- Фрагмент источника
________________

Только когда в 1929 году американский астроном Эдвин Хаббл открыл космологическое красное смещение[13], стало понятно, что Вселенная постоянно расширяется и, следовательно, имеет начало. Если галактики продолжают разлетаться в разные стороны (в ближайшие 10 миллиардов лет расстояние между ними удвоится), значит, когда-то все вещество во Вселенной находилось в одной-единственной точке – сингулярности Большого взрыва. Вскоре после него космос представлял собой довольно скучное место, заполненное лишь водородом и гелием. Постепенно при взрывах сверхновых из них синтезировались более тяжелые химические элементы: железо, фосфор, сера – все, без чего не могут обойтись живые существа. Звездная пыль, обогащенная тяжелыми элементами, рассеивалась во Вселенной, следующее поколение звезд вбирало ее в себя и продолжало синтез. Вселенная как бы готовилась к появлению жизни.

________________

- Поставленная цель
Какие более тяжелые химические элементы, согласно фрагменту источника, синтезировались при взрывах сверхновых?

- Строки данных
________________

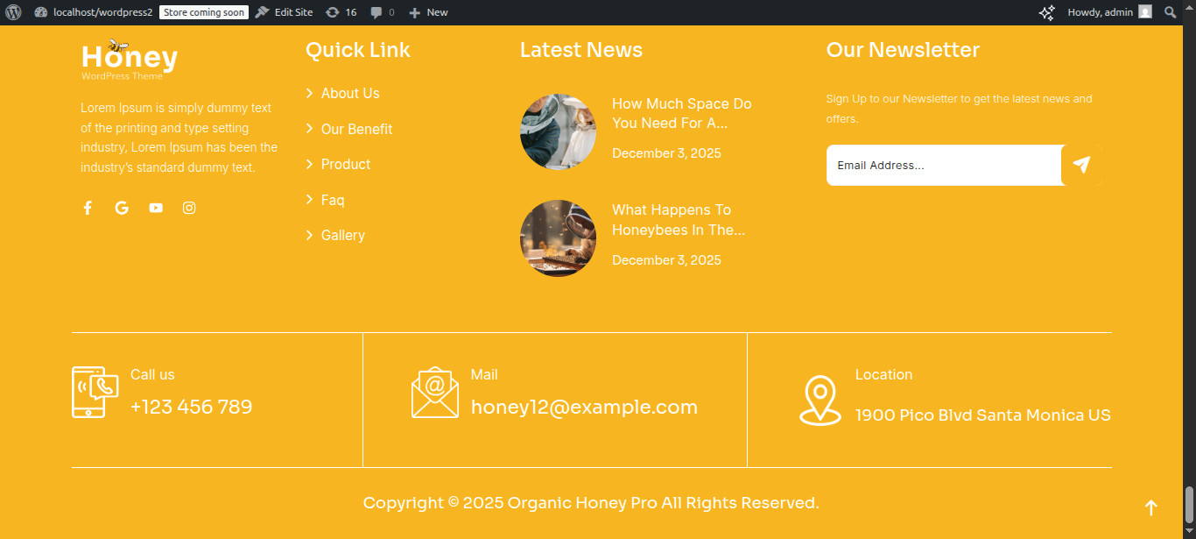This screenshot has width=1196, height=539.
Task: Click the admin bar search icon
Action: point(1171,12)
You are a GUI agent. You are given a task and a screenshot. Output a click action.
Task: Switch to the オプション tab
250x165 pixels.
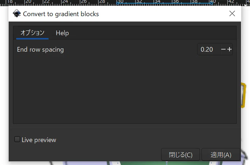point(32,33)
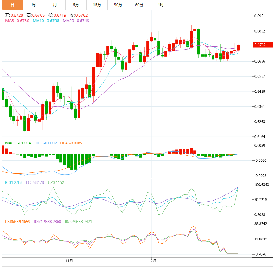Click the MA20 indicator label

76,21
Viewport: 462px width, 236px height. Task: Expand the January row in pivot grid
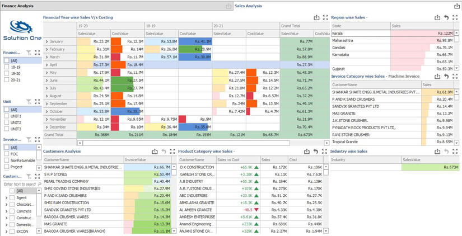(46, 41)
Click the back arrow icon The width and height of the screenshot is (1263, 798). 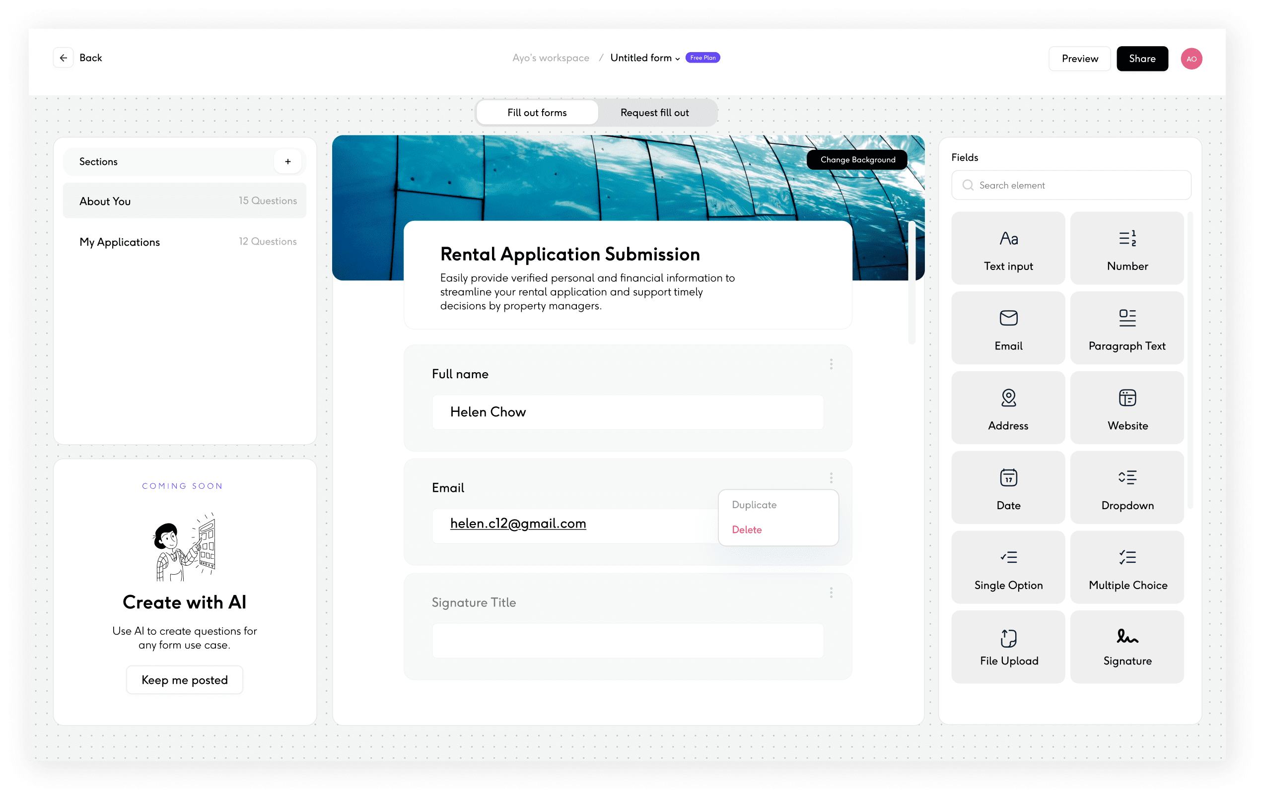[63, 58]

________________

- Письменный ответ
Железо, фосфор и сера.